(Records for finding displayed items)
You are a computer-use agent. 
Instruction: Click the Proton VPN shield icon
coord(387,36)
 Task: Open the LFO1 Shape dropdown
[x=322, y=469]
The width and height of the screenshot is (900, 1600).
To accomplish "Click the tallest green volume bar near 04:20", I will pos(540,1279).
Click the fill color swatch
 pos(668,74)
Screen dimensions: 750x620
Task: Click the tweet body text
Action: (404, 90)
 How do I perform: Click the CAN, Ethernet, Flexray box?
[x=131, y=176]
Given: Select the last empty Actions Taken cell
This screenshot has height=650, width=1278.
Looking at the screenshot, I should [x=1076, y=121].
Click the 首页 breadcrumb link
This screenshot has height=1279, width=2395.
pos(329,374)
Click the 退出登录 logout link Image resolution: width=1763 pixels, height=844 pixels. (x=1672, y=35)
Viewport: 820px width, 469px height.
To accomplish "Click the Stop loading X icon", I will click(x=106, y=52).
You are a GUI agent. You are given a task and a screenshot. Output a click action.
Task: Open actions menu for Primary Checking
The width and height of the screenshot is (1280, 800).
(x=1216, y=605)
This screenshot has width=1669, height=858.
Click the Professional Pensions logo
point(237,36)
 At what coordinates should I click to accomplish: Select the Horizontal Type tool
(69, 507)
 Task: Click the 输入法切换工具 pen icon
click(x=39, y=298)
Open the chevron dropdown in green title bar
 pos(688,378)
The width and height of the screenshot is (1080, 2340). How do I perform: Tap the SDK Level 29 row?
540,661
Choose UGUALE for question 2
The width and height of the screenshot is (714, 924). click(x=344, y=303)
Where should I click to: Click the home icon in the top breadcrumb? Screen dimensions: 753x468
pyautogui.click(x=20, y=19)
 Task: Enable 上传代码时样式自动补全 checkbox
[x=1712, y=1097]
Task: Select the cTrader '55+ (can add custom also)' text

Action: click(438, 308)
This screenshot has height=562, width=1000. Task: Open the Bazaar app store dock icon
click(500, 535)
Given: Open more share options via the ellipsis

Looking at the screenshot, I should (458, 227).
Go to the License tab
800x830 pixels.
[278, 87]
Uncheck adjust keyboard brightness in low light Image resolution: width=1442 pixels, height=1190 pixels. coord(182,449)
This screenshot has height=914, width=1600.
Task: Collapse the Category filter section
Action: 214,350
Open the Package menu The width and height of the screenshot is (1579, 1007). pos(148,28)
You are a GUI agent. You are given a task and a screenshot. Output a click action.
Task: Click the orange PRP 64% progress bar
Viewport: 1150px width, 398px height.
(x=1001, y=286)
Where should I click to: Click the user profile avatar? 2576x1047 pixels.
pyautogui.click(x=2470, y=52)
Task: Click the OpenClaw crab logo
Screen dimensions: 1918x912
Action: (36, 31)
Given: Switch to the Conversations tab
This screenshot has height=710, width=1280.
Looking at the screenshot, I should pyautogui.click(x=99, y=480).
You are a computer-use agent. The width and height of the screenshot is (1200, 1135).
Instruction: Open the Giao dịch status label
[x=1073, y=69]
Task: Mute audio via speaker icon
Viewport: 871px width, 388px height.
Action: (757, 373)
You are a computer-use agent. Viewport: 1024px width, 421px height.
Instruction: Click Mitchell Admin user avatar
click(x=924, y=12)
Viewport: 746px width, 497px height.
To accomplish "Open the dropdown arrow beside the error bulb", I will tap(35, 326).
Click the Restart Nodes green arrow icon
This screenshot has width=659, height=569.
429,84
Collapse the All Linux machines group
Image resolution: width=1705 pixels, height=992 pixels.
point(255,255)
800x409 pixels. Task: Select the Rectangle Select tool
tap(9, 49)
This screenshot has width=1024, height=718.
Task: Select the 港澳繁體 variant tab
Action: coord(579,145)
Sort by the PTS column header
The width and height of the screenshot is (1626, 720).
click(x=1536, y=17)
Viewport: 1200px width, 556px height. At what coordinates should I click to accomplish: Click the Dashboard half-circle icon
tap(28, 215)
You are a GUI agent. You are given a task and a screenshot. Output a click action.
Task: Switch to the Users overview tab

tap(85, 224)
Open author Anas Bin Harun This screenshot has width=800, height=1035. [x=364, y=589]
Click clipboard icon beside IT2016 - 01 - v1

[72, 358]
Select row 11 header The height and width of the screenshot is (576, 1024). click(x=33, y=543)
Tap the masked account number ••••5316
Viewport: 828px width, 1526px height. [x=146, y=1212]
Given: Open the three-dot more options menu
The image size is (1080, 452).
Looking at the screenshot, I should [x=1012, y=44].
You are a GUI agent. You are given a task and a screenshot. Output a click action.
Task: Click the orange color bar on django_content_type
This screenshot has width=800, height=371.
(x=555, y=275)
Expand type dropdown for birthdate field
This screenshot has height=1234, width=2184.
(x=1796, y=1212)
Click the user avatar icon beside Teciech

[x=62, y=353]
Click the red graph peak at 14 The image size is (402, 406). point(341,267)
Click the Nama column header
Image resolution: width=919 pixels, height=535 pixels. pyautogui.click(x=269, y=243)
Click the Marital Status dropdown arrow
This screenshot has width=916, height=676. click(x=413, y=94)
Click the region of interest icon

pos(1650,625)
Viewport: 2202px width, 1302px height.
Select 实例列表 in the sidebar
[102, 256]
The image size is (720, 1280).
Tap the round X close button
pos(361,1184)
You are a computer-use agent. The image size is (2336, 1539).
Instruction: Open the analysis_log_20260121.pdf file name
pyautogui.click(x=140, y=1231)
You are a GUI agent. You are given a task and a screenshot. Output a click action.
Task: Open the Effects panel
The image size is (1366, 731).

:: Problem to work on ::
Copy out, word for word, everything in the listing above from the line containing "Click the 退出登录" down to the line containing "Action: (36, 31)". Include both of those lines.

:: Exercise result ::
Click the 退出登录 logout link Image resolution: width=1763 pixels, height=844 pixels. (x=1672, y=35)
Viewport: 820px width, 469px height.
To accomplish "Click the Stop loading X icon", I will click(x=106, y=52).
You are a GUI agent. You are given a task and a screenshot. Output a click action.
Task: Open actions menu for Primary Checking
The width and height of the screenshot is (1280, 800).
(x=1216, y=605)
This screenshot has width=1669, height=858.
Click the Professional Pensions logo
point(237,36)
 At what coordinates should I click to accomplish: Select the Horizontal Type tool
(69, 507)
 Task: Click the 输入法切换工具 pen icon
click(x=39, y=298)
Open the chevron dropdown in green title bar
 pos(688,378)
The width and height of the screenshot is (1080, 2340). How do I perform: Tap the SDK Level 29 row?
540,661
Choose UGUALE for question 2
The width and height of the screenshot is (714, 924). click(x=344, y=303)
Where should I click to: Click the home icon in the top breadcrumb? Screen dimensions: 753x468
pyautogui.click(x=20, y=19)
 Task: Enable 上传代码时样式自动补全 checkbox
[x=1712, y=1097]
Task: Select the cTrader '55+ (can add custom also)' text

Action: click(438, 308)
This screenshot has height=562, width=1000. Task: Open the Bazaar app store dock icon
click(500, 535)
Given: Open more share options via the ellipsis

Looking at the screenshot, I should (458, 227).
Go to the License tab
800x830 pixels.
[278, 87]
Uncheck adjust keyboard brightness in low light Image resolution: width=1442 pixels, height=1190 pixels. coord(182,449)
This screenshot has height=914, width=1600.
Task: Collapse the Category filter section
Action: 214,350
Open the Package menu The width and height of the screenshot is (1579, 1007). pos(148,28)
You are a GUI agent. You are given a task and a screenshot. Output a click action.
Task: Click the orange PRP 64% progress bar
Viewport: 1150px width, 398px height.
(x=1001, y=286)
Where should I click to: Click the user profile avatar? 2576x1047 pixels.
pyautogui.click(x=2470, y=52)
Task: Click the OpenClaw crab logo
Screen dimensions: 1918x912
Action: (36, 31)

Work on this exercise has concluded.